The second derivative of the log-likelihood function \( \ln p(\vec{y}; \alpha) \) with respect to \( \alpha \) is related to the curvature of the log-likelihood function.

This is given by:

\[ \frac{\partial^2}{\partial \alpha^2} \ln p(\vec{y}; \alpha) \]

The log-likelihood function generally has a maximum at the true parameter value \( \alpha \), because it represents the parameter value that maximizes the probability of observing the data \( \vec{y} \).

Near the maximum, the log-likelihood curve bends downwards, which means the second derivative is negative.

Thus, The Fisher information is defined as:

\[ \mathcal{I}(\alpha) = - E\left\{\frac{\partial^2}{\partial \alpha^2} \ln p(\vec{y}; \alpha)\right\} \]

Here, the negative sign ensures that the Fisher information is positive, as the expected value of the second derivative is typically negative.
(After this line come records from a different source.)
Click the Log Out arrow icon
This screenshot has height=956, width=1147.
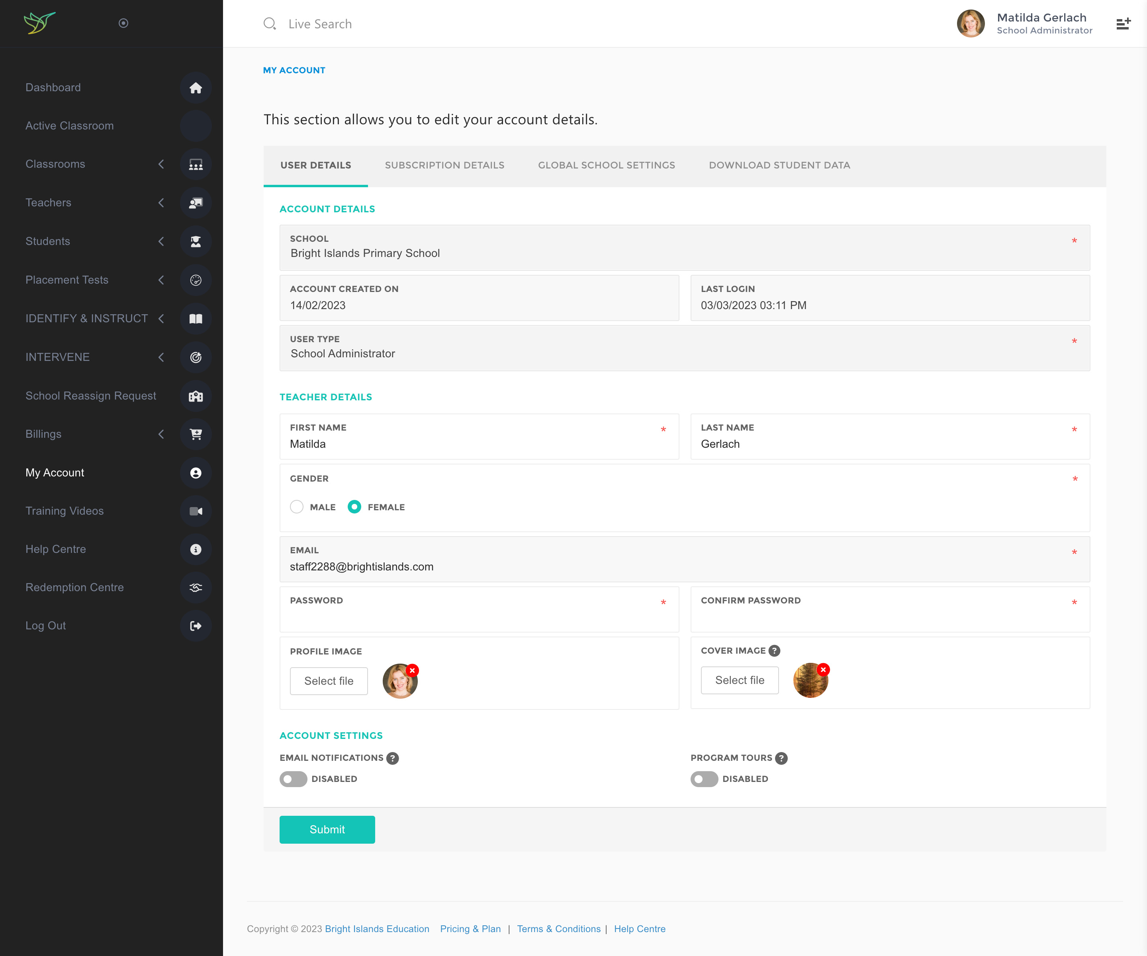point(196,625)
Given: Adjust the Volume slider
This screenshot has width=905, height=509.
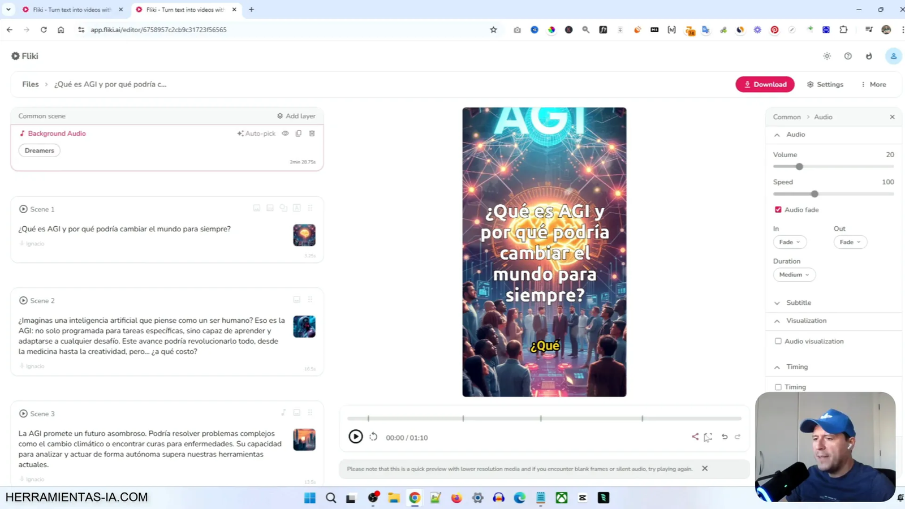Looking at the screenshot, I should [799, 166].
The variance of an unbiased estimator satisfies the inequality:

\[ V(\hat{\alpha}) \geq \frac{1}{\mathcal{I}(\alpha)} \]

where the Fisher information \( \mathcal{I}(\alpha) \) is computed as:

\[ \mathcal{I}(\alpha) = -E\left\{\frac{\partial^2}{\partial \alpha^2} \ln p(\vec{y}; \alpha)\right\} \]

Substituting this into the CRB inequality leads to:

\[ V(\hat{\alpha}) \geq \frac{1}{-E\left\{\frac{\partial^2}{\partial \alpha^2} \ln p(\vec{y}; \alpha)\right\}} \]

which is defined in Chapper 3.

Back to our problem

Substituting \( \mathcal{I}(\alpha) \):

\[ \text{Var}(\hat{\alpha}) \geq \frac{\sigma^2}{\sum_{i=1}^k \left( \frac{\partial s_i(\alpha)}{\partial \alpha} \right)^2} \]

The minimum variance for any unbiased estimator \( \hat{\alpha} \), denoted \( \sigma^2_{\text{min}}(\hat{\alpha}) \), is therefore:

\[ \sigma^2_{\text{min}}(\hat{\alpha}) = \frac{\sigma^2}{\sum_{i=1}^k \left( \frac{\partial s_i(\alpha)}{\partial \alpha} \right)^2} \]

Continuous Case

If the data is continuous over time rather than discrete, the summation is replaced by an integral:

\[ \sigma^2_{\text{min}}(\hat{\alpha}) = \frac{\sigma^2}{\int_0^T \left( \frac{\partial s(t, \alpha)}{\partial \alpha} \right)^2 dt} \]

This generalizes the result to cases where \( s(t, \alpha) \) is a continuous signal.